Concrete5.org is the primary source of information for all things conrete5. The basics are laid out very nicely in the Getting Started documentation as well as in a series of tours aimed at site editors, designers, developers and agency owners (perhaps your boss).
The meat and potatoes documentation is clearly written and nicely organized:
- As is the case with Drupal, the official forums are a tremendously valuable resource. Searching past forum posts will provide answers to many of the questions you may have.
- The Developers Guide breaks down all major aspects of concrete5 and includes concise explanations and examples of how most features work and what they’re good for.
- The How-To’s section contains a sizeable collection of articles with each one addressing how to achieve a specific goal.

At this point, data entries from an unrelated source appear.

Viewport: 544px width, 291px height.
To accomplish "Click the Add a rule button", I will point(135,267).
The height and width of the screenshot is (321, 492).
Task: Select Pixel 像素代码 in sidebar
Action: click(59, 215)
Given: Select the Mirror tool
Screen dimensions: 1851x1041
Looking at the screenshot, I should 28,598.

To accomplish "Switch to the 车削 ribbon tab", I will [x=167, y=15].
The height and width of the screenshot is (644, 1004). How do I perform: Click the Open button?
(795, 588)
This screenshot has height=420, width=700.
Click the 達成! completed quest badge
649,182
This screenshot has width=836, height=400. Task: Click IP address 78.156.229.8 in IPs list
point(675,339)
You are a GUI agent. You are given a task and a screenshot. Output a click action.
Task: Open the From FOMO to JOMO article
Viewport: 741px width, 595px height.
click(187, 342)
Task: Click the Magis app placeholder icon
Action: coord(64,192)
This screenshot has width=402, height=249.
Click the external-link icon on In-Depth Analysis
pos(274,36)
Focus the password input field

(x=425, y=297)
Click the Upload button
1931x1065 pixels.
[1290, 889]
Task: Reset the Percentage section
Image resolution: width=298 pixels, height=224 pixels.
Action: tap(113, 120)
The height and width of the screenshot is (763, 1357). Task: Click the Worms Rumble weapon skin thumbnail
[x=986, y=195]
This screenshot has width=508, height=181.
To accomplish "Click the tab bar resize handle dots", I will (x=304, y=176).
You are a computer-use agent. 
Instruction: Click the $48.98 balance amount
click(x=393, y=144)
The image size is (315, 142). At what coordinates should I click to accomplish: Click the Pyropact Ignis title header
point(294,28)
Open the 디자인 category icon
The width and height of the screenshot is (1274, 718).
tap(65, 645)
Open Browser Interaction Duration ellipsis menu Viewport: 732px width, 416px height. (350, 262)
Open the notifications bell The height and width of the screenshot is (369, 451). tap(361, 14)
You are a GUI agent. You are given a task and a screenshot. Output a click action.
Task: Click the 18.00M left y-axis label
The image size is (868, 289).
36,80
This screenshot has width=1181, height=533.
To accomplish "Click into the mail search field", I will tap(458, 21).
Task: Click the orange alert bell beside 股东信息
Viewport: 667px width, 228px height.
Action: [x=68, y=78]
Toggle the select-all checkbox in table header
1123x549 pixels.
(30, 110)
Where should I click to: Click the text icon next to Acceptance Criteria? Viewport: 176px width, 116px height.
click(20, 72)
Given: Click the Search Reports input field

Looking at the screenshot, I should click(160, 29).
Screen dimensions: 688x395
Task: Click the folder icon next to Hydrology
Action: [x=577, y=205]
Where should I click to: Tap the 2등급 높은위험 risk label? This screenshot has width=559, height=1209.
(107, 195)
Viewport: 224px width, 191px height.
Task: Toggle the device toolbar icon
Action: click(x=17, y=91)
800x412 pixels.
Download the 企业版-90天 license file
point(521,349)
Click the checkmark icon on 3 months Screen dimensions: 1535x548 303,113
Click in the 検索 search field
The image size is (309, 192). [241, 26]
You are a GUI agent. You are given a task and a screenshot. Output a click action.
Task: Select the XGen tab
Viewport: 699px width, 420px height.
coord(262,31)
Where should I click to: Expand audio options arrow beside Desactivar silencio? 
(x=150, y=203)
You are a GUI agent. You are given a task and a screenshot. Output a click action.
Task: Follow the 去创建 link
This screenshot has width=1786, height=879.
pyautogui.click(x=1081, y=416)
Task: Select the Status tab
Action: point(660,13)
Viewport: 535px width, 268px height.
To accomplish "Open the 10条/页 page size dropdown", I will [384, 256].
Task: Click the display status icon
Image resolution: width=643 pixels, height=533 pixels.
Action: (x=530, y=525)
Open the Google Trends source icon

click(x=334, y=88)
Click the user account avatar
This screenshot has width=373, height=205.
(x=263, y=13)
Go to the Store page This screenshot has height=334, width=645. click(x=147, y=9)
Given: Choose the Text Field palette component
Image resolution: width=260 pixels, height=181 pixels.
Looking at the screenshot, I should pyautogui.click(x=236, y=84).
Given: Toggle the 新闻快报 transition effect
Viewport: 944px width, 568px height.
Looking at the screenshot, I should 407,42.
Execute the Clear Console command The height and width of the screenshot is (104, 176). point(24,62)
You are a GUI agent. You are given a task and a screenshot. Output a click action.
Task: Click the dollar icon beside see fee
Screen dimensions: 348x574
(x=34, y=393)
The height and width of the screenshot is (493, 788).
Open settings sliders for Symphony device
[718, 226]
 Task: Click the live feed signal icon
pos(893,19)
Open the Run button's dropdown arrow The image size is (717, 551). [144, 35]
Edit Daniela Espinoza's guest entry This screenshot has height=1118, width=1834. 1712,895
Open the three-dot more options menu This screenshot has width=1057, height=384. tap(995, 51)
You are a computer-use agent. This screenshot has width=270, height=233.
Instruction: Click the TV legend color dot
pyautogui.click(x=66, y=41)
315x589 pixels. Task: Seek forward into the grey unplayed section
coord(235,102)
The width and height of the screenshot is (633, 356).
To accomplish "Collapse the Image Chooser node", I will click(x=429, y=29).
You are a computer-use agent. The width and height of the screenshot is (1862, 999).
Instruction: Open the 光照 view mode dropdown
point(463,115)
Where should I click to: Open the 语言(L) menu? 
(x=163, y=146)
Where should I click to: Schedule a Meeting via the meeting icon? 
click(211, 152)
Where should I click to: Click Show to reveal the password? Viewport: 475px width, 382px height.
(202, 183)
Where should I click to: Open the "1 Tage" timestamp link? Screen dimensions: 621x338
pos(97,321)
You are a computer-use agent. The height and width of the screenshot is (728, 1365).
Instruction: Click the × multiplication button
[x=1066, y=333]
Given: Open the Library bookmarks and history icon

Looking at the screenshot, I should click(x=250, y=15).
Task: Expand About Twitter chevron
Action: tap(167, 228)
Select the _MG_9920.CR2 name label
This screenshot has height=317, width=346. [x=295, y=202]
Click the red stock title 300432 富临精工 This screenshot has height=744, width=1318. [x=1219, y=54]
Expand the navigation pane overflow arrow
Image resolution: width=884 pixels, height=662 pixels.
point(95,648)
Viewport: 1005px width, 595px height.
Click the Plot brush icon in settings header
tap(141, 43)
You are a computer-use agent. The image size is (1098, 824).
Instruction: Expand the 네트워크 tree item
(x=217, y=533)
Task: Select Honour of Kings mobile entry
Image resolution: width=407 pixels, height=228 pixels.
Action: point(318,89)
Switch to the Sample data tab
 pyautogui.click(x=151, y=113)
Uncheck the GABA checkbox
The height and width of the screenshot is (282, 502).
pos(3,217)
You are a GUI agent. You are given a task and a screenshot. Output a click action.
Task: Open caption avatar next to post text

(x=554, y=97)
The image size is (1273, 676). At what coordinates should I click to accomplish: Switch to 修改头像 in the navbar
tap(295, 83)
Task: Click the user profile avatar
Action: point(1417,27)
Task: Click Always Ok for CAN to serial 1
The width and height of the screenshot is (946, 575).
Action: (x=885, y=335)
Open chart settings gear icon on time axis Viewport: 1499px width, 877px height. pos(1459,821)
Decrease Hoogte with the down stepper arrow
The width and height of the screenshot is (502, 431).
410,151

The articles in this section are largely contributed by the community.
- A phpDocumenter generated complete API reference is available. The core is well documented so there’s a lot of worthwhile information for custom development.
In 2011 Packt published the first book on conrete5:
While ‘Beginner’s Guide’ is in the title, the book covers much more than basic site construction and management. Theming, Block customization, Block development, Single Page development and more are all covered in detail.
Totally Random: Weekly concrete5 Webcast
CEO Franz Maruna and CTO Andrew Embler host a weekly video web cast on most Fridays at 10AM PST. They generally spend a good hour talking about the direction of the project, highlighting new features, recognizing community members and answering questions. The live webcasts are broadcast via UStream and offer live chat for direct interaction. Archived webcasts are available on the concrete5 Youtube channel. Plenty of valuable information is shared in every episode and receiving frequent state-of-the-union type updates keeps the community up to speed on the major goals of the project.
Concrete5 core development is coordinated with github making it tremendously easy to gauge what’s going on with the core and to contribute back code of your own. Hit the link, browse around and check out the notes on what’s happening.
Overall, concrete5 has great core team, an active community and all the documentation you need to get your projects across the finish line. Are there other aspects you look for in a CMS community? Let me know in the comments.